If the changes to the Offshore Bill are approved in Parliament, the current tax will be reduced.

Changes to the legislation include a reduced progressive tax linked to gas sales prices. The new tax bill also stipulates that the tax regime will not change for the duration of the projects, providing a necessary guarantee of stability for investors.

The bill also removes restrictions on the export of gas, except in emergencies.

“The publication of a draft offshore law is a long-awaited and indispensable step to ensure the necessary conditions for the development of Black Sea gas,” OMV Petrom told Reuters.

“It is important that the law provides a strong stability clause, guarantees a free market and provides a competitive fiscal and regulatory framework,” he added.

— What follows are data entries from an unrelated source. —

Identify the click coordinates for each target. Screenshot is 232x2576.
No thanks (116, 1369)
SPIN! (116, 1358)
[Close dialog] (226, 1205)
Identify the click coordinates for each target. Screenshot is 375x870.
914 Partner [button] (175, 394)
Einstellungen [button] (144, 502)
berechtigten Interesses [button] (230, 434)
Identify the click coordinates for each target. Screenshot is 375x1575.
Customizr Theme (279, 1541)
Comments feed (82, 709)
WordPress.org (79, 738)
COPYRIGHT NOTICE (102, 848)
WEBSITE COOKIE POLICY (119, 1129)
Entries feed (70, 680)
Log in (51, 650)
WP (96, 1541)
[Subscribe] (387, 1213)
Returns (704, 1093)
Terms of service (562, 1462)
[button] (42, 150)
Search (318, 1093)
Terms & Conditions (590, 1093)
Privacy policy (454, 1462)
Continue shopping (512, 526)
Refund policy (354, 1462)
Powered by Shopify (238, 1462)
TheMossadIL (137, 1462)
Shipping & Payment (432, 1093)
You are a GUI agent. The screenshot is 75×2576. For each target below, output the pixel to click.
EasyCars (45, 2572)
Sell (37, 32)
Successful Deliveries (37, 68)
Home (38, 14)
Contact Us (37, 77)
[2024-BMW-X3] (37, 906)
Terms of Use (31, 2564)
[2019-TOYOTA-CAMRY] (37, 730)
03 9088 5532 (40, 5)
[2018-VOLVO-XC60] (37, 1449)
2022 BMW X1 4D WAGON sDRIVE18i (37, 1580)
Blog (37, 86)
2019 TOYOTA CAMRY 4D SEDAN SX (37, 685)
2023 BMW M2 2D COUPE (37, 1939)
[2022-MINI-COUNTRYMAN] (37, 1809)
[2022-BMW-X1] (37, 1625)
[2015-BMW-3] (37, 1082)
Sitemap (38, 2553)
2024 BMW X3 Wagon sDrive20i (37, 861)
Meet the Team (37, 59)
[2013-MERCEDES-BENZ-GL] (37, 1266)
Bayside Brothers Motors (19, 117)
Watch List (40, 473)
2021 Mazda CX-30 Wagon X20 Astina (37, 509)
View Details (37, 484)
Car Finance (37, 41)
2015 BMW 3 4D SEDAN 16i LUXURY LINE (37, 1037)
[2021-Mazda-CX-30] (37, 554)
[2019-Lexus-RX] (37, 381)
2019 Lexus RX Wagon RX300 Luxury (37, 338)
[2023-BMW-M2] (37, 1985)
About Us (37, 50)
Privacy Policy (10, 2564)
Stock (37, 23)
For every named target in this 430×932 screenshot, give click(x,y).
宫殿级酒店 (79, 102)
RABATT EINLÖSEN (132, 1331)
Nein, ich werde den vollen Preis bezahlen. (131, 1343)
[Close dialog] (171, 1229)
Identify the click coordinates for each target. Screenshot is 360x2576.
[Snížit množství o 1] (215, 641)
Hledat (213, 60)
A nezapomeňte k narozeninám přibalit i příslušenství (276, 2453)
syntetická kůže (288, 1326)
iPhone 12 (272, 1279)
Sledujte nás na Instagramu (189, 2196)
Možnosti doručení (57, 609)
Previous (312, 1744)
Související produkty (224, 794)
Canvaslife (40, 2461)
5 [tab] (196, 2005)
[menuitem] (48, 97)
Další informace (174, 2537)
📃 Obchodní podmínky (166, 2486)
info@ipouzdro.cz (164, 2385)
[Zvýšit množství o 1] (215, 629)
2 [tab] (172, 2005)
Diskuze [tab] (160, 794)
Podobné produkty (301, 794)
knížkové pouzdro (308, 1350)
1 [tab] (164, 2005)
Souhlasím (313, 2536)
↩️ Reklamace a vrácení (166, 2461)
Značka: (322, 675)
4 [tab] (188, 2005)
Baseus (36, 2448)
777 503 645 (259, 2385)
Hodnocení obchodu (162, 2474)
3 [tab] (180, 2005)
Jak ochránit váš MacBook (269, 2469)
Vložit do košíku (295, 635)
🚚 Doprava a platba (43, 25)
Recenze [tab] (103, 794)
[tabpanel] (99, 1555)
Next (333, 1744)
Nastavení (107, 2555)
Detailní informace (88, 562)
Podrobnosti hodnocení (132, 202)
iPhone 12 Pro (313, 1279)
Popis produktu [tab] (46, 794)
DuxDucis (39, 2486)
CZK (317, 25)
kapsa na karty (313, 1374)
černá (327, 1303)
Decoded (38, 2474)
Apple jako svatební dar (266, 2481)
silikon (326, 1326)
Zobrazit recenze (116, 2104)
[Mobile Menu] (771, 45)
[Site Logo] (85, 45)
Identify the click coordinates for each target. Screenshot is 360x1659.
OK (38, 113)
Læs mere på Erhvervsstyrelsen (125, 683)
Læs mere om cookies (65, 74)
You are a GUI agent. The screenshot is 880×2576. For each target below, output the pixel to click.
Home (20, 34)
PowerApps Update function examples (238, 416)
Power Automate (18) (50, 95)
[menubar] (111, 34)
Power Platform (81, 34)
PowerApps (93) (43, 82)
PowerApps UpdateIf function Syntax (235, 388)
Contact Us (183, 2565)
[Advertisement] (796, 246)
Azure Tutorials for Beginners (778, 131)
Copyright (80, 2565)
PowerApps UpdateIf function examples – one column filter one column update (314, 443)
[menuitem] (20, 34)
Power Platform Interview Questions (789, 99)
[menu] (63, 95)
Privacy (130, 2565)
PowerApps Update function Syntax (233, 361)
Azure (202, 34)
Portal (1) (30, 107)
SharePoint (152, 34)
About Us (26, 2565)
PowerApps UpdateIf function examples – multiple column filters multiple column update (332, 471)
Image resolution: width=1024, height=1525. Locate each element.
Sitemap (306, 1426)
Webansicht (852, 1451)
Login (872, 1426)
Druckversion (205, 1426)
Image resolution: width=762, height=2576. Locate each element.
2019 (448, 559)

OMV Petrom, majority controlled by the Austrian OMV OMVV.VI discovered 1.5 to 3 trillion cubic feet of gas in the Black Sea which it planned to jointly extract with Exxon Mobil XOM.N until leaving the company. Romgaz acquires Exxon’s stake.

Petrom is expected to make a final investment decision next year.

Romania’s oil and gas employers’ association also welcomed the bill on Wednesday, saying it was assessing the impact of the proposed amendments.

“Unlocking these legislative changes is essential not only for Romania’s energy security, but also for regional security, especially in the new context of sanctions against Russia,” he said in a statement.